Tom McGovern: Got it. Appreciate it. And then I have one more, and I can jump back in the queue. So this is just on the filter trackers. So obviously, rollout seems to be maybe not quite as rapid as you had expected as you guys are kind of working through some kinks for maybe adding improvements to the platform. So I was just wondering if you could give an update on kind of how you’re seeing this rollout? Last time we spoke, you said it was kind of the 12-month implementation time line, which we kind of have it fully rolled out and integrated by the end of the first quarter in ‘25. Is that still the case you guys got – was that kind of possible delays cooked into that time line? Or now do you expect it to maybe be pushed to the end of second quarter? And then just kind of a follow-up on that would just be, have you seen changes in reorder rates from the clients that kind of have the prototype of this? Have you seen that it’s been working? Any commentary you can have on kind of just initial success of the platform would be helpful as well. Thank you.

Robert Banks: Great question. And the filter tracker app we were talking about, and we didn’t have to come up with a better name than that, boring name. But the app was having some issues, but we knew they would have issues, the offline version of it. Many of these filters are located in parts of hospitals or patient care facilities that don’t have good reception. So the scanning and not part of the tool had to be updated and revamped and then – so that it works on most phones or all phones. It was working fine on some. So, that – those kinks and problems seem to have been worked out as of very recently. Places where we are using it are full-service accounts that were already kind of changing their filters on a regular basis. But kind of alluded to – or the underlying problem your question is addressing is the reorder rate. These are people who have programmatic long-term water treatment plans using our filters, but then for whatever reason are not changing them on a regular basis. They may not have the staff, they forget about – The nurses as in don’t complain, so they leave alone. A whole number of reasons why the filters aren’t getting changed out on a regular basis, but I do believe that’s a low-hanging fruit, easy problem that we’ll be able to rectify once we get this filter tracker and other digital online tools in place to better monitor and keep up with that business. Thanks for asking. That’s a good question.

Tom McGovern: Got it. I appreciate that. And just one last thing, I know you guys commented on – you added 300 accounts – active accounts recently over the past 12 months, was it possibly 6 months I’ve to go back and check. But did you guys give us the total number of active accounts as of the end of the second quarter? I know that’s a figure you used to give. I’m not sure if you’re still planning on doing that?
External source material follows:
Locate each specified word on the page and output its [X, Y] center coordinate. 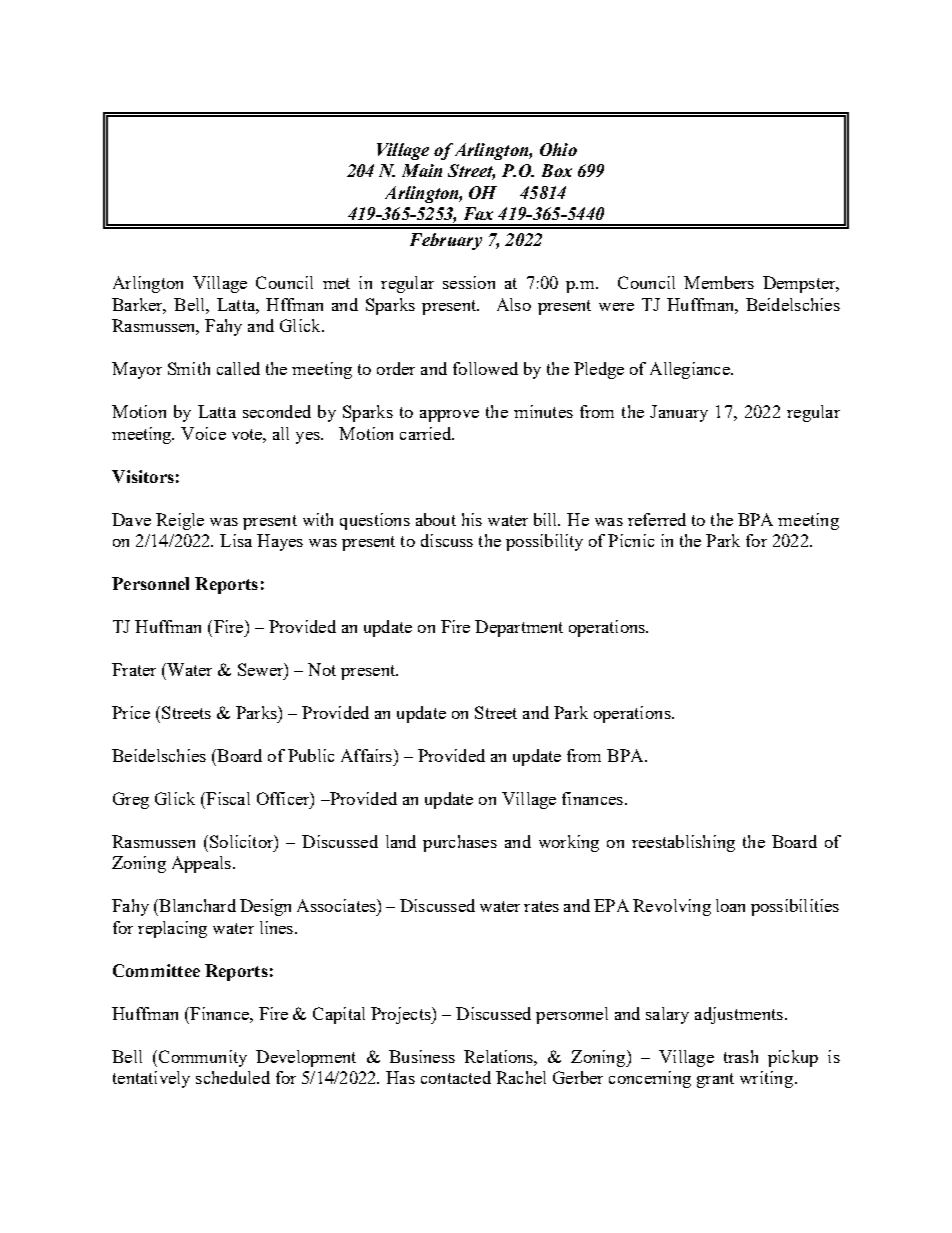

Robert Banks: Yes, let me – one second, unless you have it, Judy, I’ll find it in about 3…

Judy Krandel: Yes, we will look at that number for you.

Robert Banks: Pull it back to sites at the end of Q2, 1,384.

Tom McGovern: Alright, guys. Great. I appreciate you are taking time to ask my questions. And I will hop back into queue. Appreciate it.

Robert Banks: Thank you.

Operator: Thank you. [Operator Instructions] And this concludes our question-and-answer session. I’d like to turn the conference back over to the company for any closing remarks.

Robert Banks: Thank you, and I appreciate everyone joining the call today, and we look forward to talking again in the future. Please have a great rest of your day and week.

Operator: Thank you. This concludes today’s conference call. We thank you all for attending today’s presentation. You may now disconnect your lines, and have a wonderful day.